Rahal then put the blowtorch on IndyCar officials to better police Grosjean’s tactics.

“If race control doesn’t want to do anything, then they aren’t going to do anything. But when we go and punt him, they better not do anything to me. In the past, I’ve been penalized for a lot less than that.”

O’Ward, meanwhile, roared back into the championship picture with his first victory of the season.

He entered the season vocally unhappy about his current contract with Arrow McLaren SP, which has the popular Mexican signed until 2024 on team friendly terms.

O’Ward wanted more money, more assurances for his Formula 1 aspirations and a new contract.

But when his unhappiness began to hurt his on track performance, O’Ward made a conscious decision to compartmentalise his complaints and focus on his job.

The effort led to Monday’s win (AEST), the third of his career.

O’Ward used a strong outside pass of pole-sitter Rinus VeeKay after both pitted for fresh tires to take the lead then drive away for the victory.

The win broke a Team Penske stranglehold on this year’s IndyCar results.

“Man, it sucks to be at war within your own team, right? So I’m glad there’s been more positive talks for the future,” said O’Ward, who has agreed with McLaren on principle on an extension.

“I was tired of being 10th and 11th and fifth and I said: ‘let’s get a win under our belts so we can climb back into this championship race’.”

Penske drivers Scott McLaughlin and Josef Newgarden swept the first three races of the season, all while O’Ward was pouting over his contract.

Spain’s Alex Palou, the reigning IndyCar champion and defending race winner at Barber, finished second for Chip Ganassi Racing and claimed the points lead from Newgarden.

New Zealand’s McLaughlin remains second overall after finishing sixth.

“It was pretty solid, our goal all year is to be top seven, just continue getting those points,” McLaughlin said on Stan Sport’s coverage.

“We didn’t lose one place, we just didn’t gain any points. I probably could have saved a bit more fuel in the middle of the race, maybe to cover (Scott) Dixon and Palou and I made my own mistake but I managed just to hold on. It was a bit of rally cross, Donkey Kong style, it was crazy.

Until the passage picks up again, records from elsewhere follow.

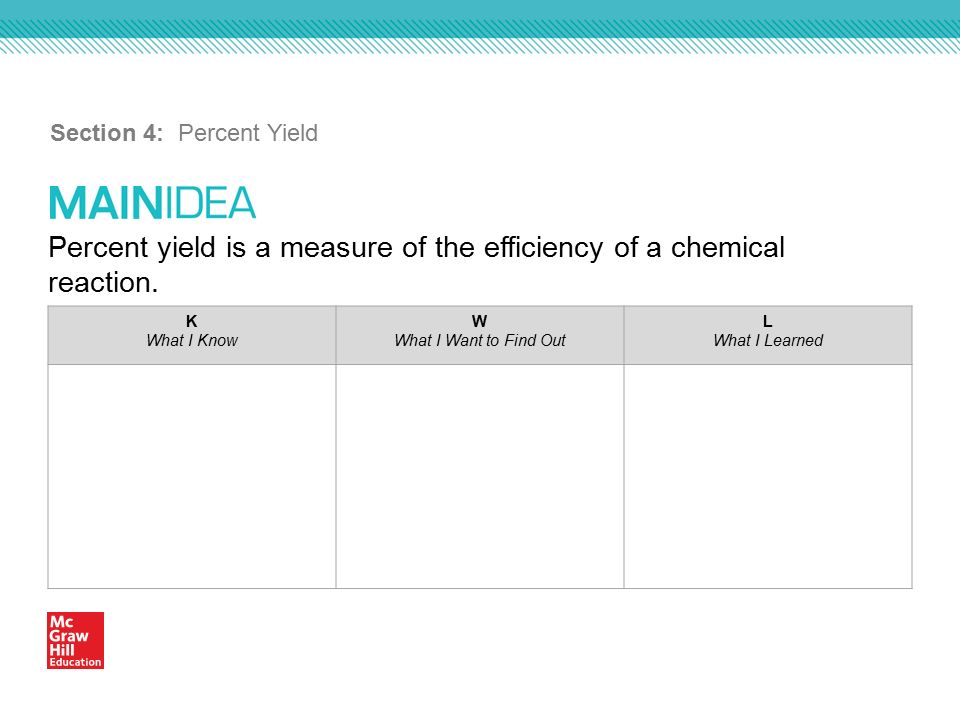Click the word chemical in the main idea text
The width and height of the screenshot is (960, 720).
click(727, 247)
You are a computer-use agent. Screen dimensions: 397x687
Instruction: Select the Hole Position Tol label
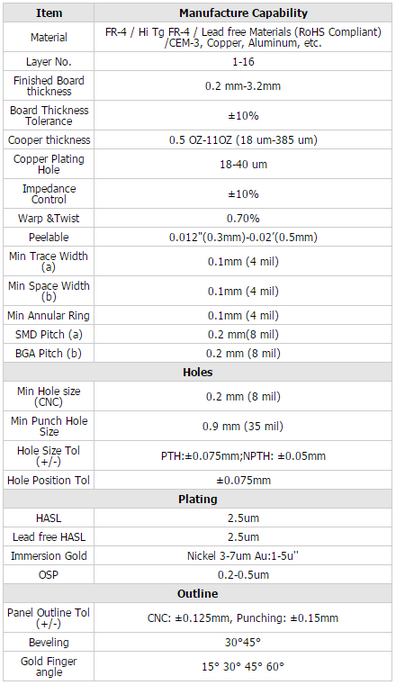(x=49, y=480)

“We had his (Dixon’s) measure towards the end but just very hard to pass once the tires got old. I was struggling to defend myself, I had a fair bit going on.”

Australian veteran Will Power continued his ultra-consistent season, rallying from 19th to finish fourth while six-time IndyCar champion Dixon was fifth for Ganassi.

Power is also fourth overall after four rounds.

“Really stoked to get the Verizon Chevy up to fourth man, I really didn’t expect to be that far up,” Power said.

“We were hoping for a top-10, that’s what we talked about in the strategy meeting but the good thing when you don’t qualify well, you have good tires. So we had good tires for the end there and we had a pretty good pace. Great strategy by the team and just a good effort all around, a really solid day.”

The series returns to action on May 15 (AEST) on the road course at Indianapolis Motor Speedway before the famed Indy500 on May 30.

“It is very tight at the front,” Power said.

“I’ve been around for so long, it’s my 17th year so I just know the game so well. It ebbs and it flows, you have your good and bad days, all you can do is your best. When you’ve got guys like Palou who’s just there every single race, he’s as solid as a rock and obviously my teammates as well… it’ll be interesting coming out of May, you’ve got that double points race for the 500 and that can make or break you because you’ve got a 33 car field.

“So if you have a DNF there that’s a huge hit on double points. So certainly aiming to get that one right.”